"Anthropology at Chicago" by George W. Stocking, Jr.
Case 20: The Boom Years
During the depression decade, graduate enrollment in the Chicago Department averaged fifty-one students each year. After falling off during the war, annual enrollment during a short postwar upsurge averaged seventy-five, from which the number of students dropped to forty-four in 1953. The following year, enrollment entered a long boom period, peaking in 1968 at one hundred and twenty-three "currently registered students' - a category which excludes some students in the field or writing up their research. Until 1955-56, the customary listing of departmental fellows in the University Announcements never included more than a handful. From then on, however, the number of NSF, NDEA, NIMH, and other acronymic fellowships increased each year, especially after the Department received a training grant from the Public Health Service in 1963. Over the next ten years, this source provided a million and a quarter dollars to support students whose course of study the Department considered to be "health-related." By 1966-67, the last year for which a list was printed, the number of fellowship holders reached ninety-one.
In this context, the size of the regular departmental faculty, which in 1953 totalled no more than the seven it had numbered in 1935, began a period of rapid and sustained growth, doubling in size by 1960-61 and peaking in the early 1970s at twenty-seven. Until 1969, this group was exclusively male, although a number of women anthropologists served as Research Associates, temporary instructors, or members of the College faculty. Until the late 1950s, recruitment was predominantly from the ranks of the Department's own graduates and in relation to the activities of its central figures - as the appointments of Adams, Howell, and Marriott testify. From the time Cole began redressing the balance after Radcliffe-Brown's departure, the "separate but equal" subdisciplines remained proportionately about the same.
Although the appointments resulting from the 1960 "raid" on Berkeley were seen by some as filling particular needs of the Department, they clearly had a somewhat opportunistic character, offering several disaffected young social anthropologists a more supportive intellectual environment. Coming in the aftermath of several other additions in social anthropology, the Berkeley appointments upset the traditional subdisciplinary balance in the Department and provided a model for personnel policy in the following years. Recruitment was conceived universalistically as an attempt to capture potential "stars" in a rapidly expanding anthropological firmament, without regard for particular "slots" defined in ethnographic, theoretical, or subdisciplinary terms. Nevertheless, hiring was given some direction by the vicissitudes of funding and by the developing anthropological orientations and the relative influence of individuals previously hired. Although important appointments were made in archaeological and biological anthropology, the inadequacy of the laboratory facilities established in Walker Museum around 1960 hampered recruitment. In contrast, appointments in sociocultural anthropology were sustained by joint arrangements with the Committee for the Comparative Study of New Nations and other units in the Social Sciences Division.
Despite the inevitable frustrations accompanying these shifts in the makeup of the Department, the traditional Gemeinschaft spirit of Chicago anthropology was by no means lost.

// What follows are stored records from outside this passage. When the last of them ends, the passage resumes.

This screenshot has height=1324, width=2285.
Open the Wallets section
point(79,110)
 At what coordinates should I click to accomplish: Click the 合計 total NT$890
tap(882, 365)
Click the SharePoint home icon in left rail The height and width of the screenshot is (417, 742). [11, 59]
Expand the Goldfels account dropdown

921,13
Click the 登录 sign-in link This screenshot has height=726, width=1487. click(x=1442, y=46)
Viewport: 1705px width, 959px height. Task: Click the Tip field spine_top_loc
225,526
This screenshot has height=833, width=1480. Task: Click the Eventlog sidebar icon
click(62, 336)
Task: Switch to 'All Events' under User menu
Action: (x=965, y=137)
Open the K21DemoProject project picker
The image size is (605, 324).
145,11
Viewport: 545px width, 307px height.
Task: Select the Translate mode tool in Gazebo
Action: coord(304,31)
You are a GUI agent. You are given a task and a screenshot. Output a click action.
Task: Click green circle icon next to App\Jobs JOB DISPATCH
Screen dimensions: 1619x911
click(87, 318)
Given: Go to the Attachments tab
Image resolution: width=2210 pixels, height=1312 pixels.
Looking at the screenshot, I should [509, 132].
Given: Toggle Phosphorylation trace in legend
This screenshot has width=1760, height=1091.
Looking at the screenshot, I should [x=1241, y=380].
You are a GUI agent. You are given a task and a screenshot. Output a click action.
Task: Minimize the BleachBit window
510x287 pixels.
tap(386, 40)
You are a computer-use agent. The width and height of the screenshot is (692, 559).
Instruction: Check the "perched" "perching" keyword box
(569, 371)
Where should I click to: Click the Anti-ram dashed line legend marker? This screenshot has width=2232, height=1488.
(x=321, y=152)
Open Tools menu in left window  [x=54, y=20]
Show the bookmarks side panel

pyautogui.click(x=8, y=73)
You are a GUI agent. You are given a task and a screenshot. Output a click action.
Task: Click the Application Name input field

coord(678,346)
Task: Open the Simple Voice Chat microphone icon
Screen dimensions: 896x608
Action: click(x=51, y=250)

Reflected in the continuation of an unarticulated policy of alternation between "insiders' (Chicago Ph.D.'s) and "outsiders" in the chairmanship, it was expressed also in the "pool principle' established in the early 1960s. Instead of being regarded as matters of specific individual responsibility, teaching loads were treated informally as a collective (and an internal) departmental matter - thereby allowing flexibility for individual research activities. Although there were departures as well as arrivals throughout the decade, the continuing success of the Department's recruitment efforts was attested by outside observers. Evaluations by the American Council on Education, based on rankings by anthropologists throughout the country, rated Chicago highest in "quality of graduate faculty" in 1964 and again in 1969.